▶ WORK INSTRUCTIONS: Read the data below line by line and state how many lines hold "accomplish". Nothing else belongs in the answer.

[Collected data entries]
---+---
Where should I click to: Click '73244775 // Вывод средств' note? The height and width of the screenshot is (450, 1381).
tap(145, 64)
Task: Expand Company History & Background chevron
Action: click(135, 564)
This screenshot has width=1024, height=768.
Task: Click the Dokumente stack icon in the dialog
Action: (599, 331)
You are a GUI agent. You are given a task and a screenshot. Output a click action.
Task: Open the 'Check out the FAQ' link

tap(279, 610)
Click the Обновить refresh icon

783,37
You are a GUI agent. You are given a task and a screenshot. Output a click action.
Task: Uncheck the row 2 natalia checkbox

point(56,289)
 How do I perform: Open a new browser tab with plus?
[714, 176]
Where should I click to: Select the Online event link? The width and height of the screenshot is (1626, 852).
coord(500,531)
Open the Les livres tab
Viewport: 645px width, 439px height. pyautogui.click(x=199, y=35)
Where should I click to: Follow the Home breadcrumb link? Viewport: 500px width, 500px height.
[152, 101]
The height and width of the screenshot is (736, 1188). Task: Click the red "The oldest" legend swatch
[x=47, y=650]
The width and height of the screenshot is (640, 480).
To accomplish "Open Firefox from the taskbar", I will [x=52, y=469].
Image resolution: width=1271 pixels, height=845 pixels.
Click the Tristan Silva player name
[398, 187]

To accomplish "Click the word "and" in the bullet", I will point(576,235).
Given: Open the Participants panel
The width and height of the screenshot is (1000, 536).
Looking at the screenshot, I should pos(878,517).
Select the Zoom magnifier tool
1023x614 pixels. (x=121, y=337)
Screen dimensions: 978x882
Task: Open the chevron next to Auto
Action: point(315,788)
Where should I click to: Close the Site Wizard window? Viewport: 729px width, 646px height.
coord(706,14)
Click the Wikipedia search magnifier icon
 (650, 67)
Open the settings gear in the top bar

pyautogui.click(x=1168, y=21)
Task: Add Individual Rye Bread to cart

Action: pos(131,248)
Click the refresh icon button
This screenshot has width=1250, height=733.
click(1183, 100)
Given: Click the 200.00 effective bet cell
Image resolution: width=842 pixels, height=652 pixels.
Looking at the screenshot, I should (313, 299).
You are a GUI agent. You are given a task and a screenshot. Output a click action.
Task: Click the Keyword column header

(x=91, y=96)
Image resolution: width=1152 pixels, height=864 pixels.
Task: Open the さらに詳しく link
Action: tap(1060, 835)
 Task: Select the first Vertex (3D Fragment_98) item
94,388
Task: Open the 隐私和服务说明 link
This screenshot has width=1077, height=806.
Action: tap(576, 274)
---+---
▶ EXERCISE ANSWER: 2